Saturday, 20 June 2009

Visual Merchandising in New Zealand

New Zealand's visual merchandising seemed to range from the fantastic through to the average and the terrible!

I thought this one was pretty average.  The mannequins in this gentleman's boutique had boxes for heads with heads drawn on each side of the box.  These three heads match the three lamps behind the mannequins.  I think it's a very certain look but works for a gentleman's boutique.    

The next two photos are taken of the Easter display in the Wellington department store Kirkaldie and Stains.  I think they look really effective - the colours are fresh and the tree transfers link all the windows.  I especially love the swing coming from the tree in the second photo with the child mannequin on.

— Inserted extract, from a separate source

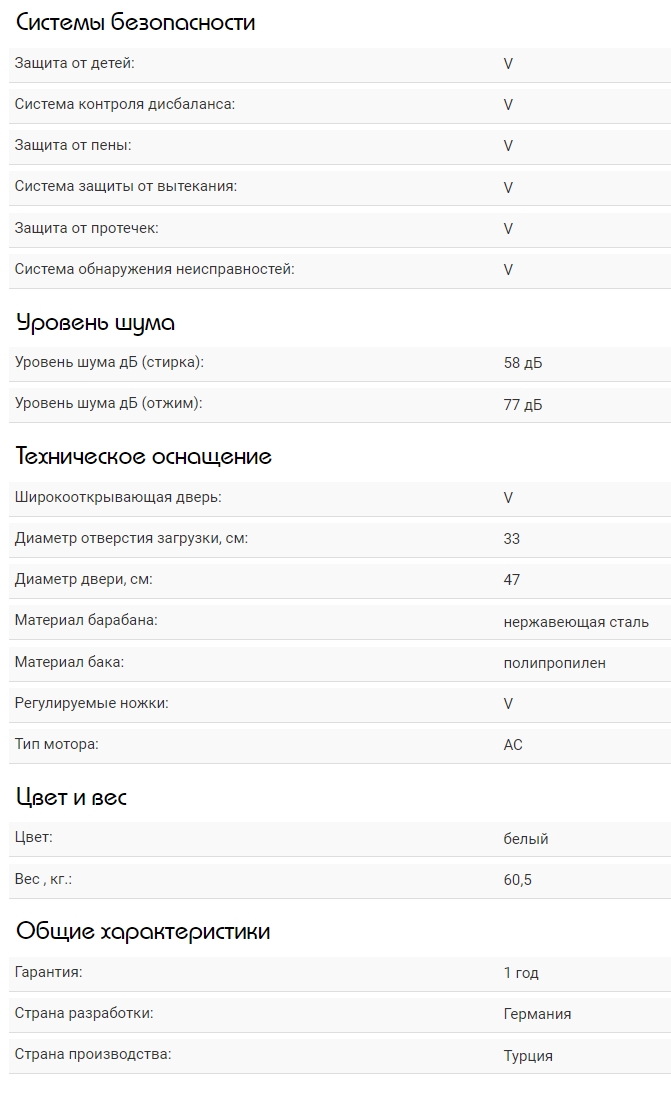This screenshot has width=671, height=1095.
Task: Select 'Система обнаружения неисправностей' label
Action: coord(154,269)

I wasn't keen on this window display in Christchurch.  The trees in both windows were obstructing the mannequins and the small and gold pine cones suspended in the air and strewn on the ground looked too Christmasy.  Also, in the display directly below there is one necklace hung on one of the branches which looks very random.  It was turning to autumn at this point so I can see that's what they were trying to convey in this display but as a whole it just didn't work.  Maybe if the trees were behind the mannequins and they got rid of the gold cones it might be an improvement.  It would even look good if they wanted to concentrate solely on selling the jewellery and in one window got rid of the mannequins, just had the tree and hung loads of necklaces and bracelets of it to look like they were growing from the tree. 


The following two photos are from another boutique in Christchurch.  Both windows are linked by a heart shaped patch of grass which I think works much better in the second picture as the shoes are displayed on it so it looks like it has a purpose and makes the overall display look simple but cute.  In this first photo however, the grass heart is just sitting there on its own so it has no purpose.  This alongside the two silver moons and the picture of a bird creates a random display without a cohesive look.

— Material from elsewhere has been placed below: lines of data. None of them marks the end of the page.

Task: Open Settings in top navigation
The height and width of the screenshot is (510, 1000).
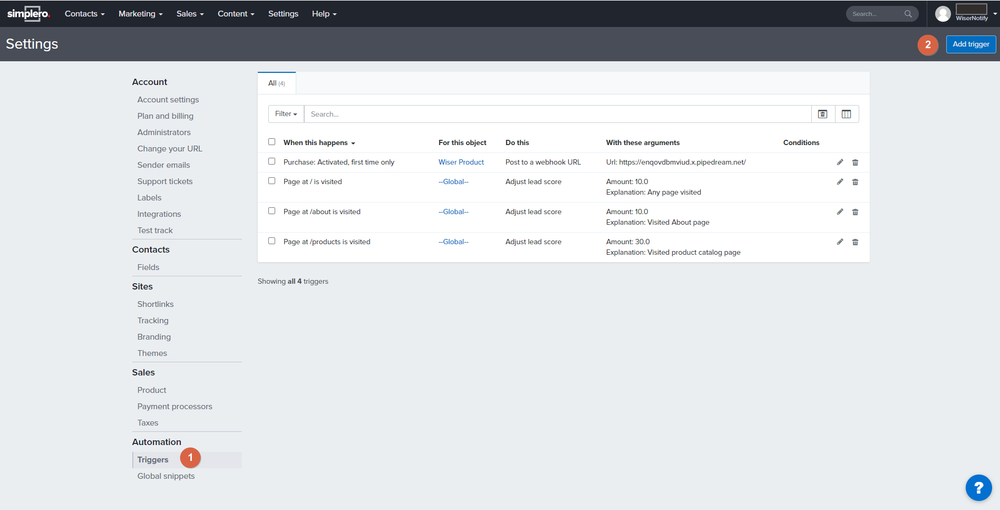Action: click(283, 14)
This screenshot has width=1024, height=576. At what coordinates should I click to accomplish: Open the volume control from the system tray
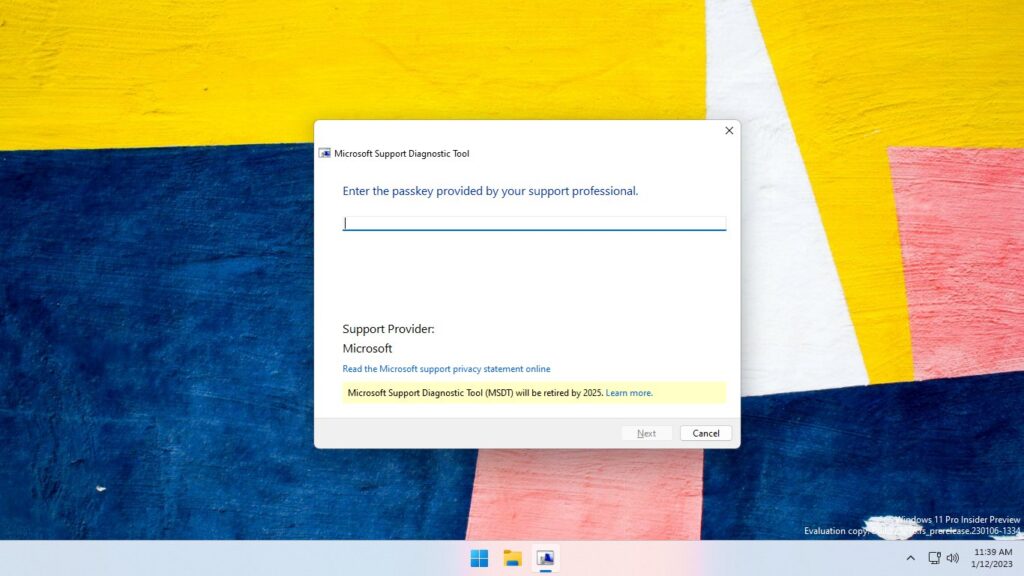[952, 558]
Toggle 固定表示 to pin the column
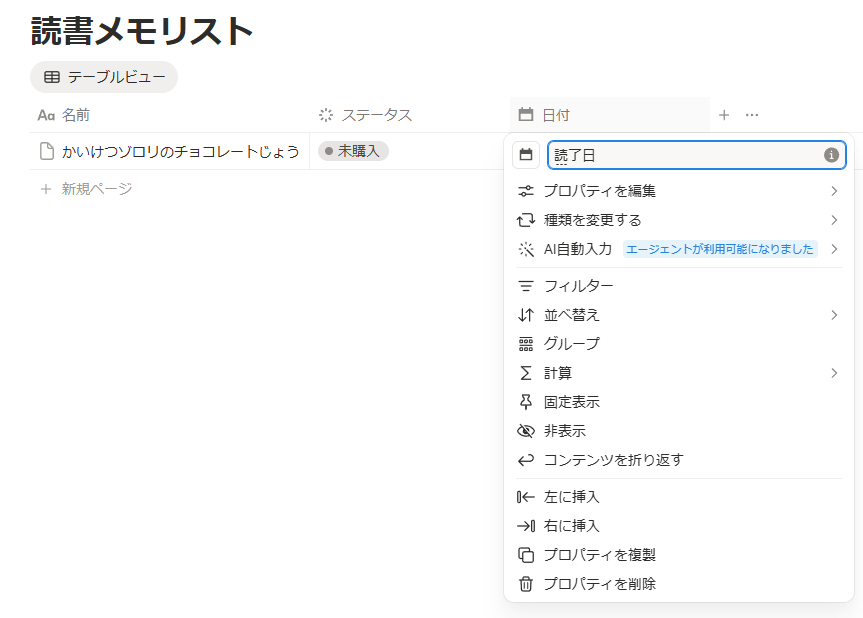The image size is (863, 618). pos(571,402)
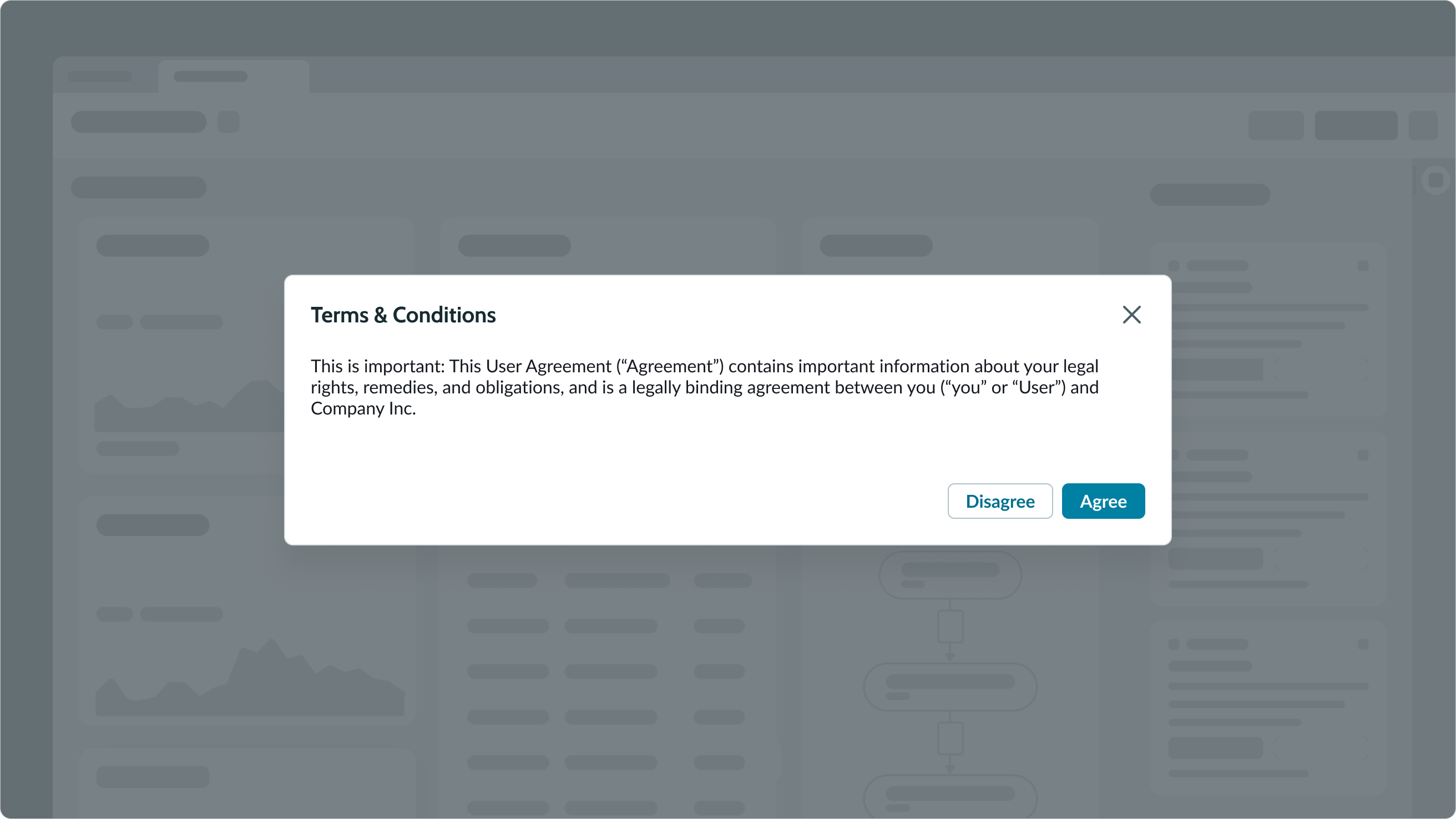Click the top-right icon of the first right-panel card

1363,266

 I thought this display in Auckland was great with the youthful, colourful graphics taking centre stage - a sure hit with its teenage customers.  The posters advertising local bands and the sweet machines placed to the left as you enter the store all add to this funky feel.


These two displays from the same shop in Te Anau have to be some of the worst displays I've ever seen.  There is so much space, and yet everything is clumped together so you can hardly see what is being displayed.  The tables in the first photo are awful as is the poster at a jaunty angle in the second window.  There is no scheme to join the two windows - the only thing which is the same is the light green wall section at the back, which is not enough.  

The first window is promoting mothers day so one assumes the products are gifts that you could buy for your mum but the mix of products don't go together in anyway, shape or form.  If they were different types of products but had the same colour scheme or theme that would be great but there is nothing to bring these items together - it looks like a jumble sale.

The display tables in the second window are nice but there aren't enough with two and the space is too large to have such small amounts of small product in it. 

This space has so much potential - what a waste! 



2 comments:

Stephen said...

Hi! I thought u might be able to help since you're into visual merchandising. A friend who works as a visual merchandising account mgr. for a company that designs and fabricates 3-D retail props, displays and fixtures at RetailDisplaysAndProps.com told me about an incredible book he read a couple years back about the industry, trends in visual merchandising, etc. written by Sheila Goddard from NY. I've Googled the author's name until i was blue in the face, but can't find anything about her or the book. Ever heard of it? Thank you in advance!!!

Vicky said...

Hi Stephen, sorry it's taken a while to reply, I've been looking for the book since I read your message but unfortunately with no success! I'll keep looking though, I'm intrigued!
I do have a recommendation for a really good book about visual merchandising though. It's called 'Visual Merchandising: Window and In-Store Displays for Retail' by Tony Morgan. Hope this is useful!
Good luck with your search and I'll post a comment if I find Sheila's book!